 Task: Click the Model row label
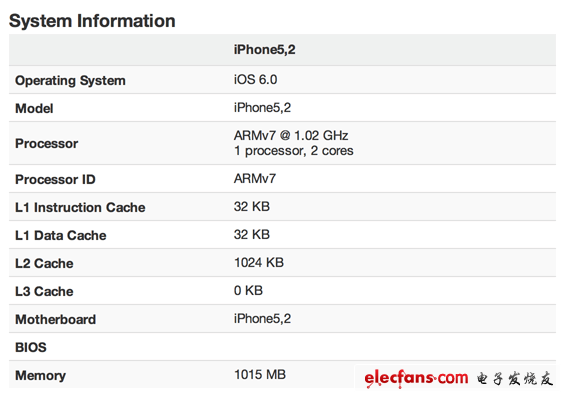coord(34,108)
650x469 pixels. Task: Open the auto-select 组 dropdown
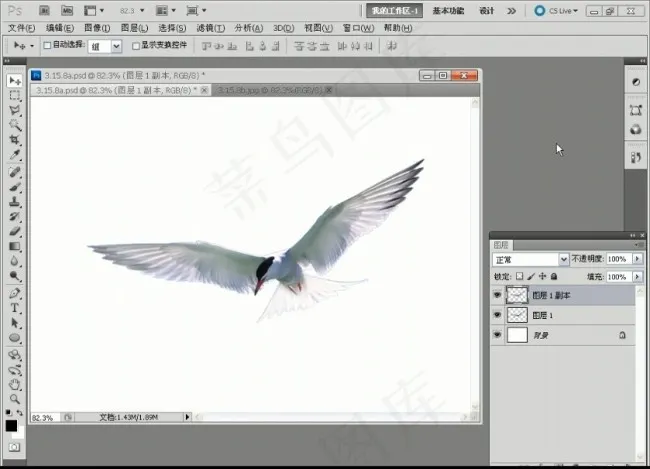pyautogui.click(x=105, y=46)
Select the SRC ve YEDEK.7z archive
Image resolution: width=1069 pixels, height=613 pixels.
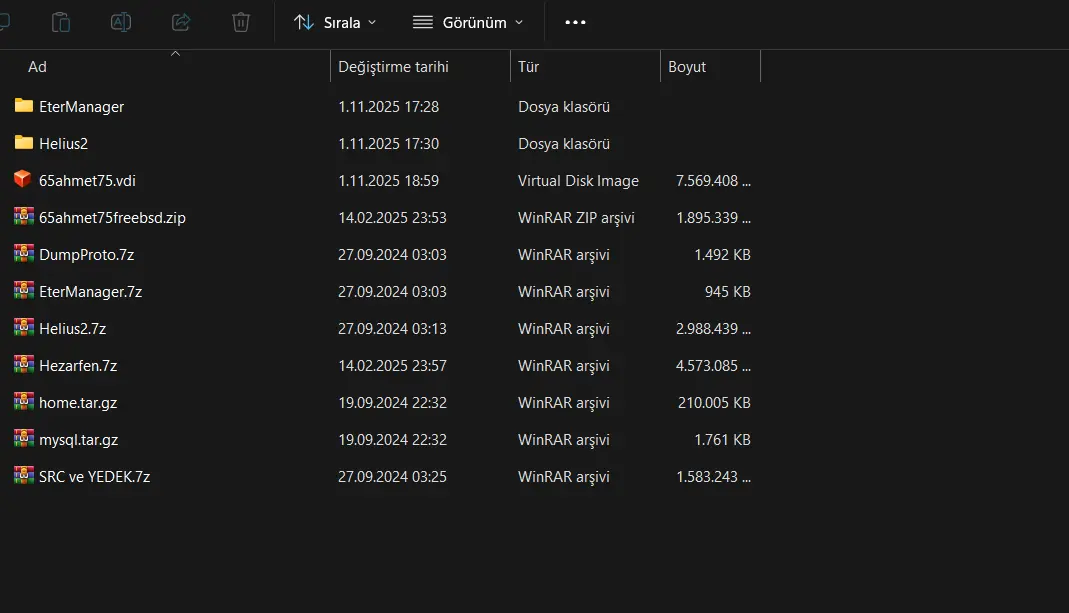coord(94,476)
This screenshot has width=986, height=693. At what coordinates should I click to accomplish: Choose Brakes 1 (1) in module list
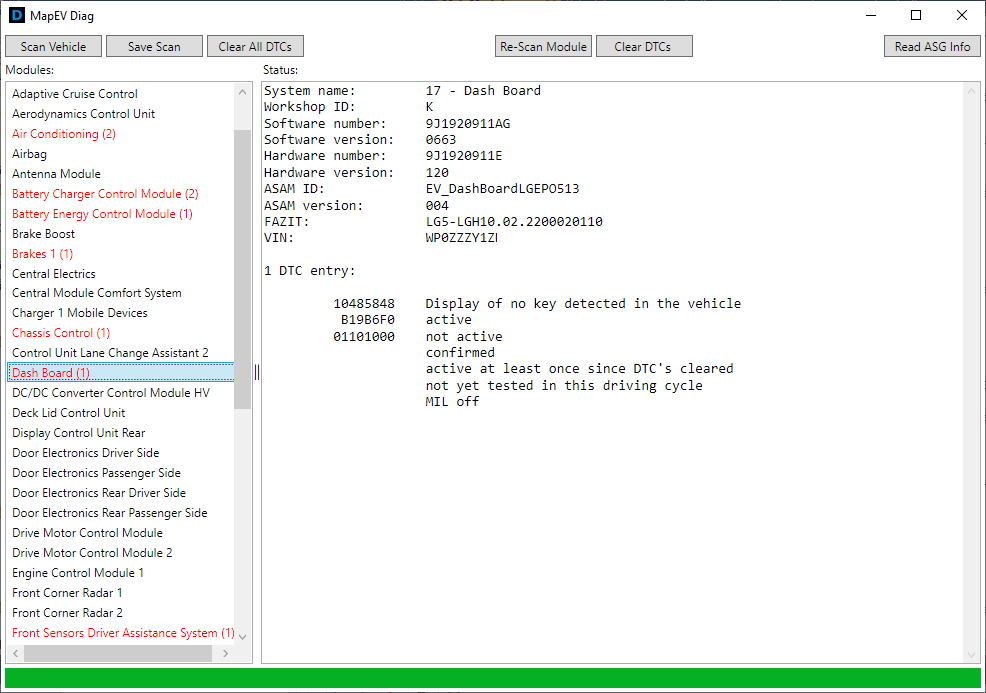[42, 254]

+++++

Problem to work on: In your copy, include no pictures and only the lines from the line with "Image resolution: width=1069" through the final line of the listing above, reproduced exactly.

Exercise result:
Image resolution: width=1069 pixels, height=613 pixels.
coord(94,476)
This screenshot has width=986, height=693. At what coordinates should I click to accomplish: Choose Brakes 1 (1) in module list
[42, 254]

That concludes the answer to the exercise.